> Questions
**A.** Copy word for word the stretch of the passage on friendship from "Friendship carries with" through "pleasure to him.".
**B.** In the passage on friendship, what is usually the test that shows who a real friend is?

Segment Start: Document segment

Real friends are few and far between. A real friend is never determined until a test has been made, and this test is usually troublous times, adversity or the loss of a loved one.

When afflictions come to our families, or reverses come to our business, when the dark clouds hang over us, when stormy seas are about to swamp us, when we need help, then is the time we find who are our true friends. When such calls for friendship arrive it is surprising to see how we have been mistaken in individuals. Those upon whom we counted most shrug their shoulders, draw their skirts about them and give us good advice, while those whom we had never counted as friends come to the front and lend helping hands.

The word friend has been greatly abused. Around places of gaiety, where drinks and good fellowship abound, we frequently hear the word friend, but in the time of trouble those who pose as friends will not help us, and the few who would help us cannot because they have squandered their substance and have not the ability to help us. A friend in need is a friend indeed.

There is no relationship more sacred than friendship.

Friendship carries with it love. The true friend is not one made in a hurry. There is no friend like the old one with whom you went birdnesting in your youth, the friend that has plodded along life's road with you shoulder to shoulder.

When you have a friend who has proven himself such, never let up so long as you live in your evidences of gratitude for the kindness he has shown you. Repay him with interest for his good offices, and let your actions towards him ever be a source of happiness and pleasure to him.

Segment End: Document segment
Segment Start: Entries provided

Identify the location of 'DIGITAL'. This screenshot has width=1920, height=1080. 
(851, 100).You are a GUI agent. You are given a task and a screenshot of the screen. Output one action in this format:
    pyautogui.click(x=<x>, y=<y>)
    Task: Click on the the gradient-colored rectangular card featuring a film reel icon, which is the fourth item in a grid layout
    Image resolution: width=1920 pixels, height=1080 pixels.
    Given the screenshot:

Segment End: Entries provided

> Responses by task
**A.**
Friendship carries with it love. The true friend is not one made in a hurry. There is no friend like the old one with whom you went birdnesting in your youth, the friend that has plodded along life's road with you shoulder to shoulder.

When you have a friend who has proven himself such, never let up so long as you live in your evidences of gratitude for the kindness he has shown you. Repay him with interest for his good offices, and let your actions towards him ever be a source of happiness and pleasure to him.

**B.** Troublous times, adversity or the loss of a loved one.